Update a primary key without triggering unique key violation
I just came to this very simple situation where I needed to shift a primary key up a certain value. Supp开发者_运维百科ose the following table:
CREATE TABLE Test (
Id INTEGER PRIMARY KEY,
Desc TEXT);
Loaded with the following values:
INSERT INTO Test VALUES (0,'one');
INSERT INTO Test VALUES (1,'two');
If there's an attempt at updating the primary key, it will, of course, fail:
UPDATE Test SET Id = Id+1;
Error: column id is not unique
Is there some way to suspend unicity check until after the update query has run?
Find a nice pivot point, and move the data around that pivot.

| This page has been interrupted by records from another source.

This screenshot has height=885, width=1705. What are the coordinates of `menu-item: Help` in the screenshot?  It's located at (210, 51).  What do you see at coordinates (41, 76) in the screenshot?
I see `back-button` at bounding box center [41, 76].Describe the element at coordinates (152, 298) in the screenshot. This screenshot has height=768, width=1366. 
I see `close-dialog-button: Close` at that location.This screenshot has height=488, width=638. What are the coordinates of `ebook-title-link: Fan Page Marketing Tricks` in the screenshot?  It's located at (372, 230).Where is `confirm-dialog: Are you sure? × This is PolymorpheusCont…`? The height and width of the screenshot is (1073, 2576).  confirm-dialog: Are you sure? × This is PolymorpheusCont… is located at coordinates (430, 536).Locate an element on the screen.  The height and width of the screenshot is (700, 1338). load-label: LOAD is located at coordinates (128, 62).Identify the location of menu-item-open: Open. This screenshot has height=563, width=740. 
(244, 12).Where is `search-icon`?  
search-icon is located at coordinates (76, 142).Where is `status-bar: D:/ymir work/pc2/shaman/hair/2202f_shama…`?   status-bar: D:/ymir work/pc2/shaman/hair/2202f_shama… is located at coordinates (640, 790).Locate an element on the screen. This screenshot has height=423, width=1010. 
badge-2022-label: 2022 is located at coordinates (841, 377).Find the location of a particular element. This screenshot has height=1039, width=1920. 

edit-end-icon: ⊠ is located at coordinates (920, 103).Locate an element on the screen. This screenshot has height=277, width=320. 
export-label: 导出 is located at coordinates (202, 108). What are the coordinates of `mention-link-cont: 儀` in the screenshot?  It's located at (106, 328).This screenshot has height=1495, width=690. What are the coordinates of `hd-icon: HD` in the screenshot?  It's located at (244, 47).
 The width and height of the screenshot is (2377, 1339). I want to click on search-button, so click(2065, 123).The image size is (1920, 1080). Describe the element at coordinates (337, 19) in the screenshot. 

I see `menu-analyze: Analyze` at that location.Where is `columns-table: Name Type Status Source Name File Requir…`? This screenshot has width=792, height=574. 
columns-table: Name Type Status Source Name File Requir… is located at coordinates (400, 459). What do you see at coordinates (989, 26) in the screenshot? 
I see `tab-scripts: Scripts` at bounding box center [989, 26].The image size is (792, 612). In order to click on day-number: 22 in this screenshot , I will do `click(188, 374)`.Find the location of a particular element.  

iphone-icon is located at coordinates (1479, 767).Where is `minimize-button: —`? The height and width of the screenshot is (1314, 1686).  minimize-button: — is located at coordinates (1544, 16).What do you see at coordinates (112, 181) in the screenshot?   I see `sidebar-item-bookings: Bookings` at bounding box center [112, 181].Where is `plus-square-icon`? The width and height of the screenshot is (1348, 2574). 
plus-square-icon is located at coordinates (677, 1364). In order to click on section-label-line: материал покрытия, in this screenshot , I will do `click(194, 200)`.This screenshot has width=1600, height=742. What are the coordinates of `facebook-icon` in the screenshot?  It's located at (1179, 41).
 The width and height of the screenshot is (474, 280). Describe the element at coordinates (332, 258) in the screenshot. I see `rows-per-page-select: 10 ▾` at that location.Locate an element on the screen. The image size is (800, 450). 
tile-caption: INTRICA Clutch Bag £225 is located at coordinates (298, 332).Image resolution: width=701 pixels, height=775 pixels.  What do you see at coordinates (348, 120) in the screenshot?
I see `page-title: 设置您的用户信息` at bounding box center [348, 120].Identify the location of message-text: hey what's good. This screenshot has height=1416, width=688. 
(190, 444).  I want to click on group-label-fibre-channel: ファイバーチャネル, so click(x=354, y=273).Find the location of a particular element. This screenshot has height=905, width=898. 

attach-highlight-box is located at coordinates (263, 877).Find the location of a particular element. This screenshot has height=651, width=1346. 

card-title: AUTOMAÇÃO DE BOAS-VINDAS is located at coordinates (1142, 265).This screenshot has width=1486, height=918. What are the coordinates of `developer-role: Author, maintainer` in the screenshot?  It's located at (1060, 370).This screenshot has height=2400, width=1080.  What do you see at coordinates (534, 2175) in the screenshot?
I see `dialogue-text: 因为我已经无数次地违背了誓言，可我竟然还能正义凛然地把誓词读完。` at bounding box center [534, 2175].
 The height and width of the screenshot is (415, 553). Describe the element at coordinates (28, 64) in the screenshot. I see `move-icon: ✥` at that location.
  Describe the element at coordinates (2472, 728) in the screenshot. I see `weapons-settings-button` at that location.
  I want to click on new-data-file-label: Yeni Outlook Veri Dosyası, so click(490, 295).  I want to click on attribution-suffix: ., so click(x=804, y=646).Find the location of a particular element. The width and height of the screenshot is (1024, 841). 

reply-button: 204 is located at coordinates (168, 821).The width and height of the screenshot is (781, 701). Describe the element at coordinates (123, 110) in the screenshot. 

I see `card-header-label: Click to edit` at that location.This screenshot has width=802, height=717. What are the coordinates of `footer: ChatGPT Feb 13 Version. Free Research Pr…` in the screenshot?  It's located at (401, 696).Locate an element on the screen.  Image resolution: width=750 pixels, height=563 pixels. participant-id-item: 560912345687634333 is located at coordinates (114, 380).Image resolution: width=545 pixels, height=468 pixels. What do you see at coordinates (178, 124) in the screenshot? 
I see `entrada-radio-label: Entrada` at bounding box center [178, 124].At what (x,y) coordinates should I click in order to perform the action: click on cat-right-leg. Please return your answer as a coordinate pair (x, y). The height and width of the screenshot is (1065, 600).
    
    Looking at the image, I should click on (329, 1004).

For example, if all your IDs are positive, a good pivot is 0.
When you would normally do
UPDATE Test SET Id = Id+1;
Do this sequence instead
UPDATE Test SET Id = -Id;
UPDATE Test SET Id = -Id +1;
For times, you can find a similar pivot point, but the formula is just a tad harder.
without understanding the fundamental problem (and yeah, you seem like a victim of code and run on this one!), multiplying the ID by the largest value in the table should work.
update test
set id = id * (select max(id) + 1 from test)
However, it's dirty, and really, databases make it hard to change primary keys for a reason...
OK. Second attempt. Try this:
- Get the MAX of the key column.
- UPDATE table SET key = key + max + 1
- UPDATE table SET key = key - max
This will avoid duplicated keys at any time in the update process by moving the window far enough.